**Übungsaufgaben**
**a.** Fasse das Interview zur Missbrauchsprävention in zwei Sätzen zusammen.
**b.** Gib aus dem Interview zur Missbrauchsprävention den Abschnitt wieder, der bei „Doris Bauer-Böckle: Das“ beginnt und bei „in der Prävention.“ endet, und setze dabei „Präventionsordnung“ an die Stelle von „Rahmenordnung“.
**c.** Worauf führt Doris Bauer-Böckle im Interview zur Missbrauchsprävention zurück, dass sich die lange Tradition des Wegsehens und Vertuschens in der Katholischen Kirche gravierend verändert hat? Antworte in ein bis zwei Sätzen.

+++ Quellenauszug

Petra Baur
So finden u.a für diözesane Mitarbeiter verpflichtende Präventionsschulungen statt. Auch für die Pfarrgemeinden gibt es Schutzkonzepte. Darüber wurde Anfang Februar in Dornbirn informiert. Doris Bauer-Böckle von der Stabstelle für Prävention von Missbrauch gibt im Interview nähere Auskunft.
Kürzlich fand eine Informationsveranstaltung zum Thema „Gewaltschutz geht uns alle an“ in Dornbirn statt. Wen genau möchten Sie in den Pfarren ansprechen?
Doris Bauer-Böckle: Wir sprechen alle Personen an, die in der Pfarre leben oder mitarbeiten. Vor allem aber all jene, die sich dafür einsetzen, dass „ihre Pfarre“ ein sicherer Ort ist. Ein Ort, an dem sie sich wohl fühlen und sich gerne einbringen. Ein Ort, von dem Eltern bzw. Erziehungsberechtigte wissen, dass ihre Kinder gut aufgehoben sind.
Was sind die wichtigsten Punkte für eine gute Prävention?
Doris Bauer-Böckle: Das wichtigste ist die Sensibilisierung für das Thema „Nähe und Distanz“ (Grenzen des Einzelnen). Es braucht Menschen, die hinsehen, statt weg zu sehen und die notwendigen Schritte setzen. Die Katholische Kirche hat eine sehr lange Tradition des Wegsehens und Vertuschens, wenn es um übergriffiges Verhalten oder Machtmissbrauch geht. Dies hat sich seit Inkrafttreten der Rahmenordnung gravierend verändert. Diese sieht die verpflichtende Schulung aller Mitarbeitenden in der Katholischen Kirche vor. Des Weiteren setzt sie fest, dass Verantwortliche für die Erstellung von Schutzkonzepten benannt werden und sich die PGRs einmal in ihrer Amtszeit mit dem Thema befassen. Wenn diese Punkte verantwortungsvoll umgesetzt werden, ist dies ein weitgreifender Schritt in der Prävention.
Gibt es somit ein Schutzkonzept, das für alle Pfarren Anwendung finden kann?

++++++
+++ Datenauszug

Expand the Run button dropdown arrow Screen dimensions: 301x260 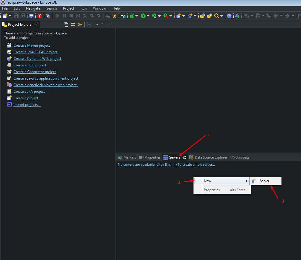tap(148, 16)
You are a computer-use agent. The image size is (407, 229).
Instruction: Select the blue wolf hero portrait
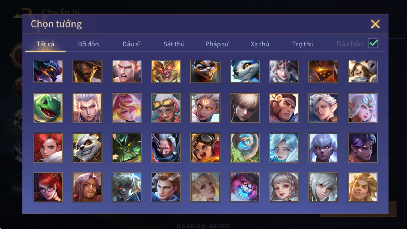point(245,71)
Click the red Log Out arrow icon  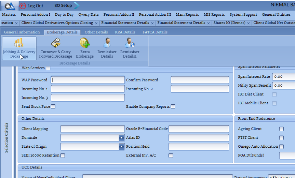(23, 6)
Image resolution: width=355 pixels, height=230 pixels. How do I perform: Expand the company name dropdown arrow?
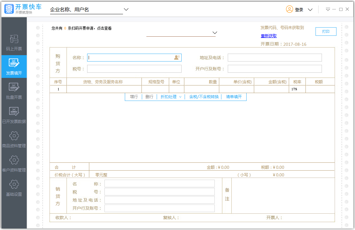(x=126, y=9)
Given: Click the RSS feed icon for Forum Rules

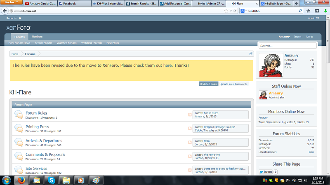Looking at the screenshot, I should click(190, 115).
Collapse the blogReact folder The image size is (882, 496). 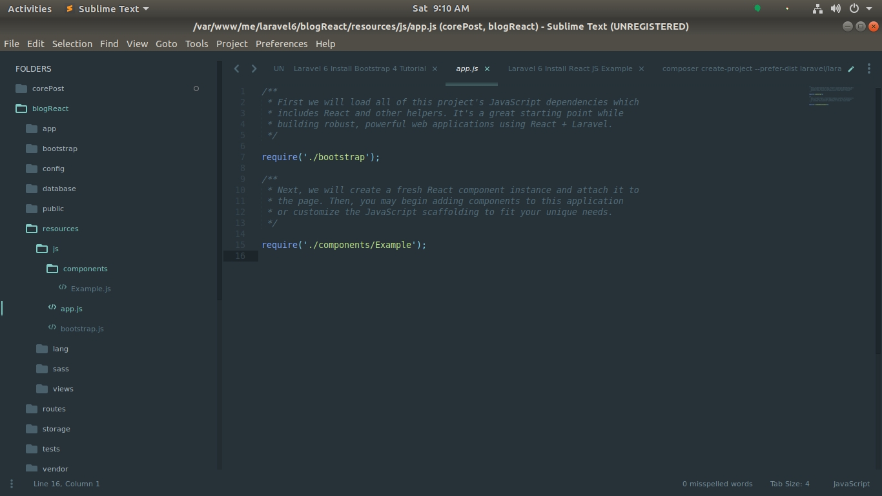[x=21, y=109]
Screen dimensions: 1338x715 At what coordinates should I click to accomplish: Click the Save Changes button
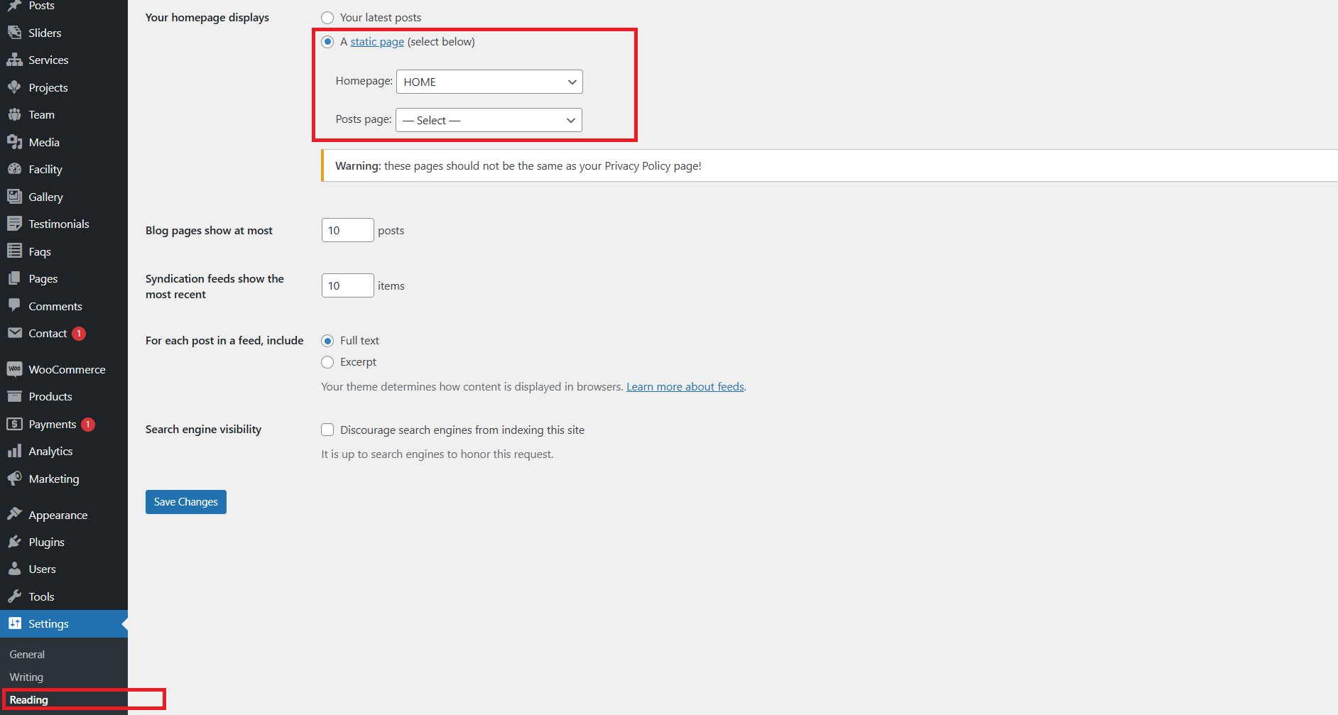[185, 502]
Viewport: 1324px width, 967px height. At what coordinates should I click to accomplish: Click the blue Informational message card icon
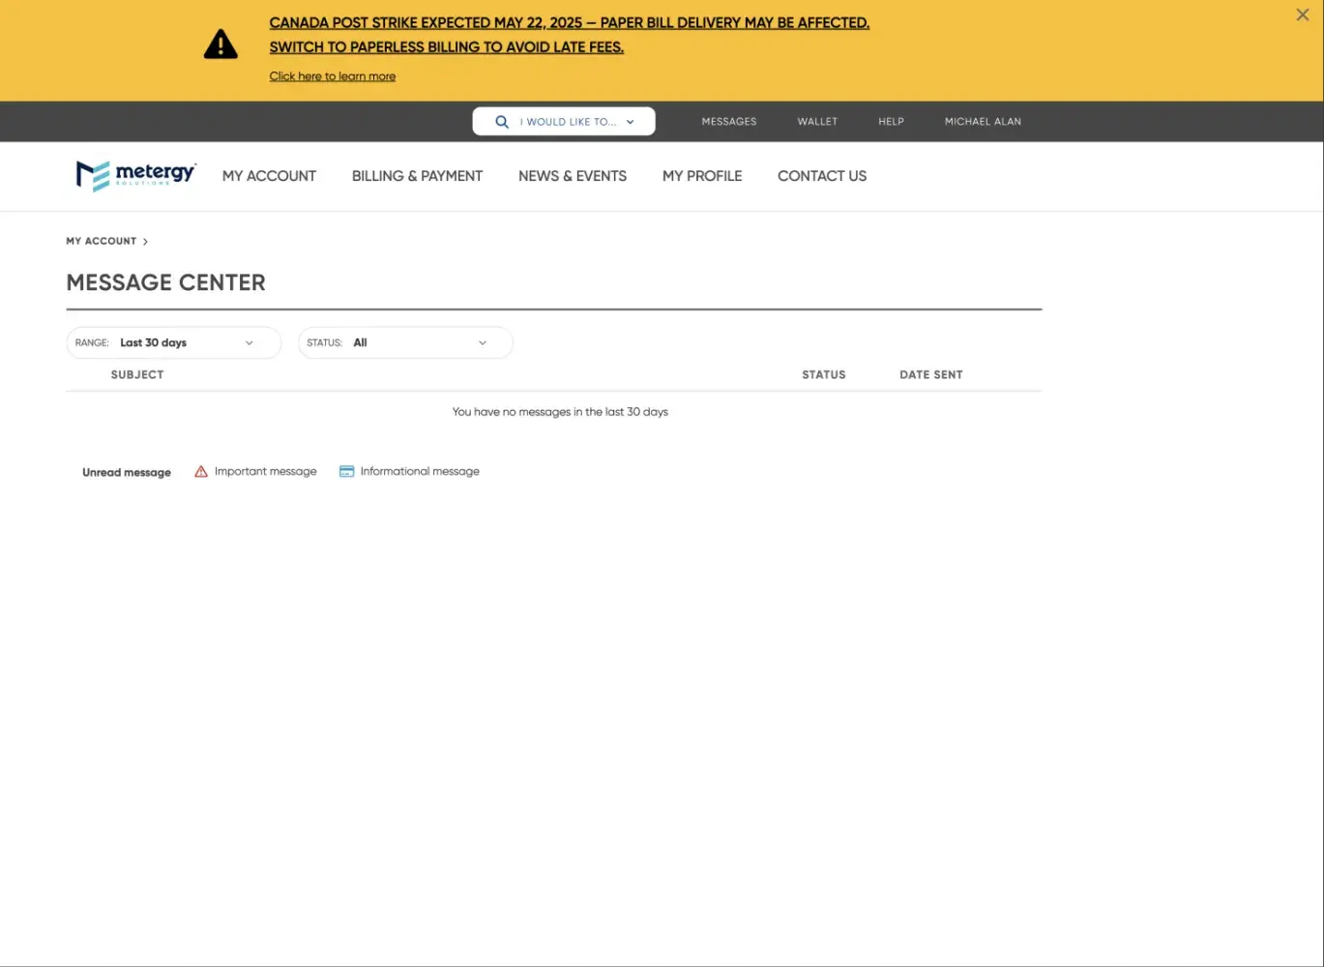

++++++

**Lösungen**
**a.** Doris Bauer-Böckle von der Stabstelle für Prävention von Missbrauch erklärt, dass in den Pfarren alle Personen angesprochen werden, die dort leben oder mitarbeiten, vor allem jene, die sich für „ihre Pfarre“ als sicheren Ort einsetzen. Als wichtigsten Punkt der Prävention nennt sie die Sensibilisierung für das Thema „Nähe und Distanz“, und die Rahmenordnung sieht unter anderem die verpflichtende Schulung aller Mitarbeitenden in der Katholischen Kirche vor.

**b.**
Doris Bauer-Böckle: Das wichtigste ist die Sensibilisierung für das Thema „Nähe und Distanz“ (Grenzen des Einzelnen). Es braucht Menschen, die hinsehen, statt weg zu sehen und die notwendigen Schritte setzen. Die Katholische Kirche hat eine sehr lange Tradition des Wegsehens und Vertuschens, wenn es um übergriffiges Verhalten oder Machtmissbrauch geht. Dies hat sich seit Inkrafttreten der Präventionsordnung gravierend verändert. Diese sieht die verpflichtende Schulung aller Mitarbeitenden in der Katholischen Kirche vor. Des Weiteren setzt sie fest, dass Verantwortliche für die Erstellung von Schutzkonzepten benannt werden und sich die PGRs einmal in ihrer Amtszeit mit dem Thema befassen. Wenn diese Punkte verantwortungsvoll umgesetzt werden, ist dies ein weitgreifender Schritt in der Prävention.

**c.** Sie führt die Veränderung auf das Inkrafttreten der Rahmenordnung zurück. Diese sieht die verpflichtende Schulung aller Mitarbeitenden vor und legt fest, dass Verantwortliche für die Erstellung von Schutzkonzepten benannt werden und sich die PGRs einmal in ihrer Amtszeit mit dem Thema befassen.